The task: The listing below should be printed exactly, every line of it. Skip the pictures.

Input for this task:
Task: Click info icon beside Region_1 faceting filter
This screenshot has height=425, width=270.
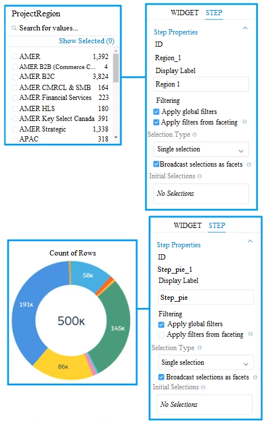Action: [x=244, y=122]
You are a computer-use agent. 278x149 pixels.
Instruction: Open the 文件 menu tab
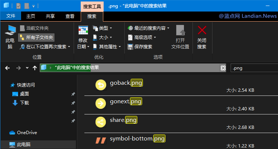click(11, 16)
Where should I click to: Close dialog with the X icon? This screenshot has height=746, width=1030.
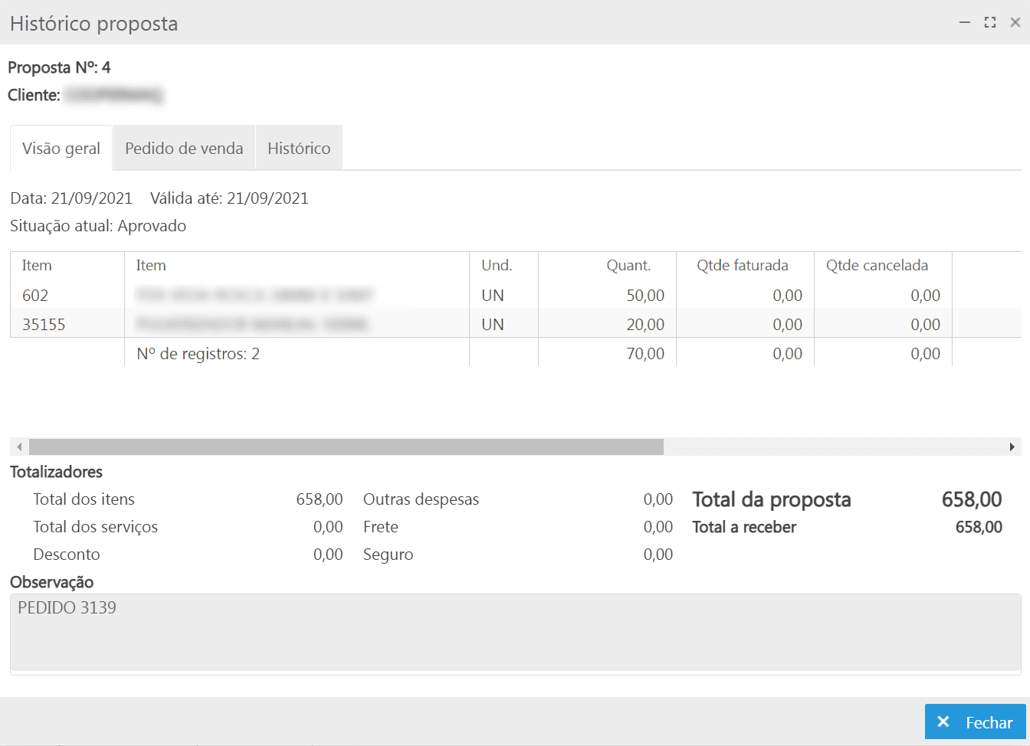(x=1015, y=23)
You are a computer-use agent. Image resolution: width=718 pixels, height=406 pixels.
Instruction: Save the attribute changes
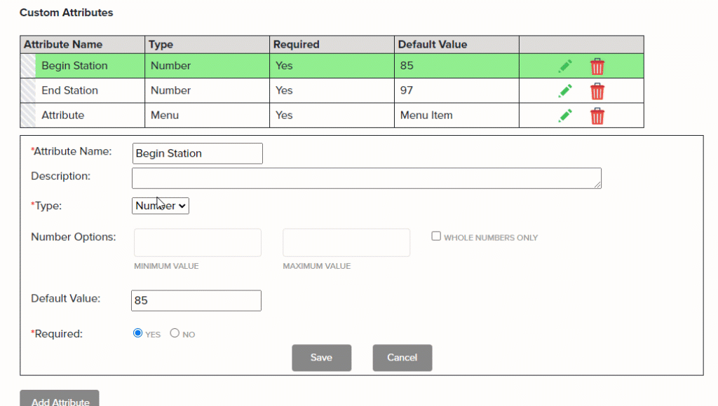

Solution to this problem:
Task: Click info icon beside Region_1 faceting filter
This screenshot has height=425, width=270.
Action: [x=244, y=122]
You are a computer-use agent. 278x149 pixels.
Instruction: Open the 文件 menu tab
click(11, 16)
Where should I click to: Close dialog with the X icon? This screenshot has height=746, width=1030.
(x=1015, y=23)
You are a computer-use agent. Image resolution: width=718 pixels, height=406 pixels.
Instruction: Save the attribute changes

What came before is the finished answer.